[[ Data listing open ]]
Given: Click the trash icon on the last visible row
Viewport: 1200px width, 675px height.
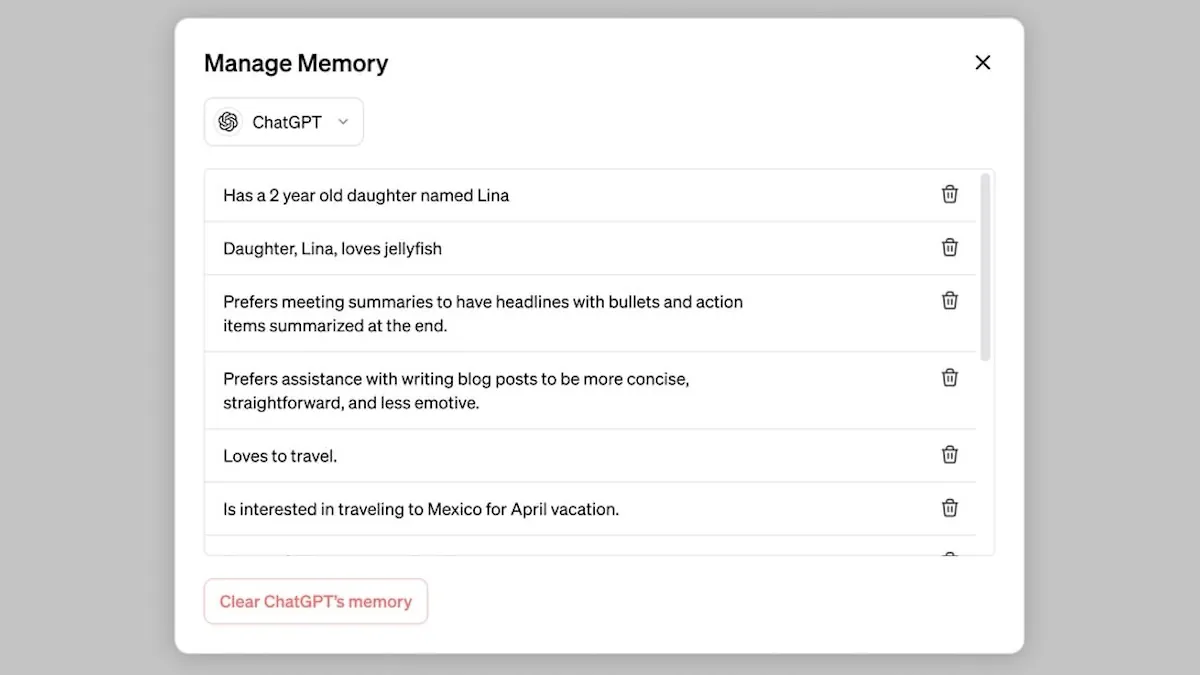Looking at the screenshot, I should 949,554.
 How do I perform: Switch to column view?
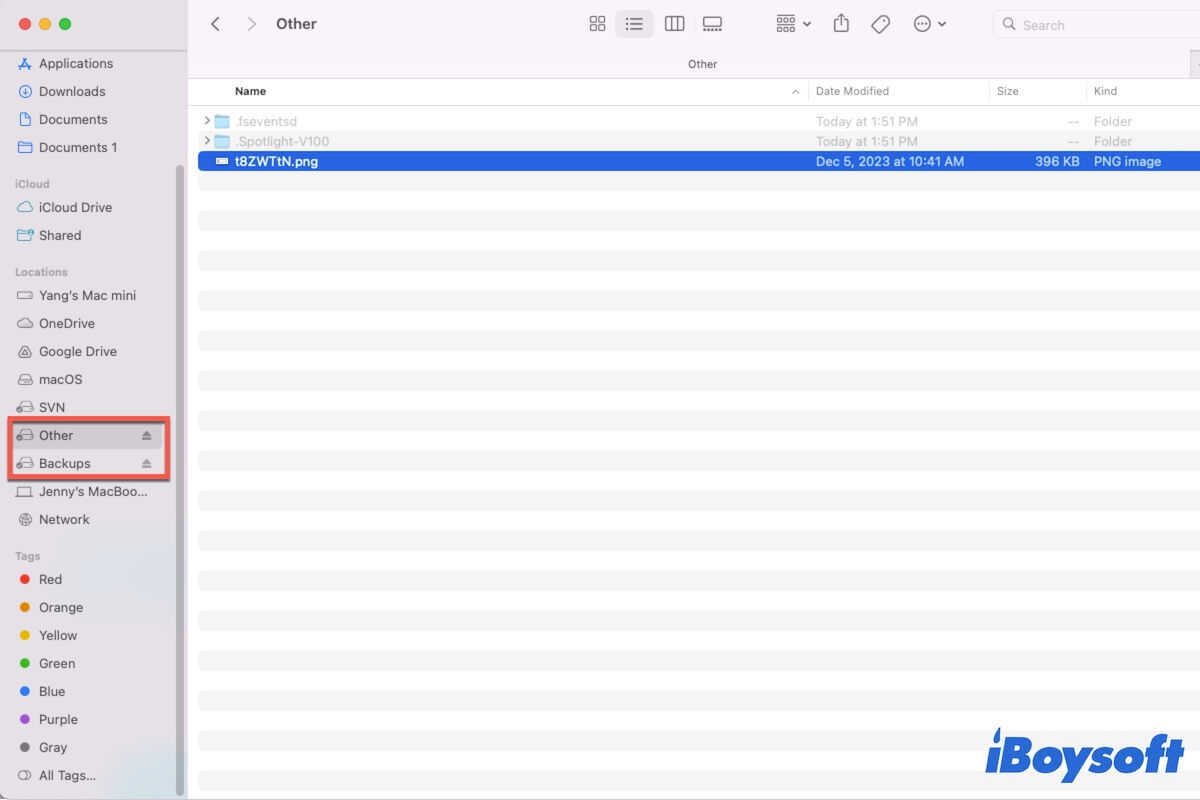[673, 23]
[[ Data listing closed ]]
• What is needed: From the entries above, write out every line without a single change, skipping the images.

• Task answer:
Given: Click the trash icon on the last visible row
Viewport: 1200px width, 675px height.
Looking at the screenshot, I should 949,554.
 How do I perform: Switch to column view?
[673, 23]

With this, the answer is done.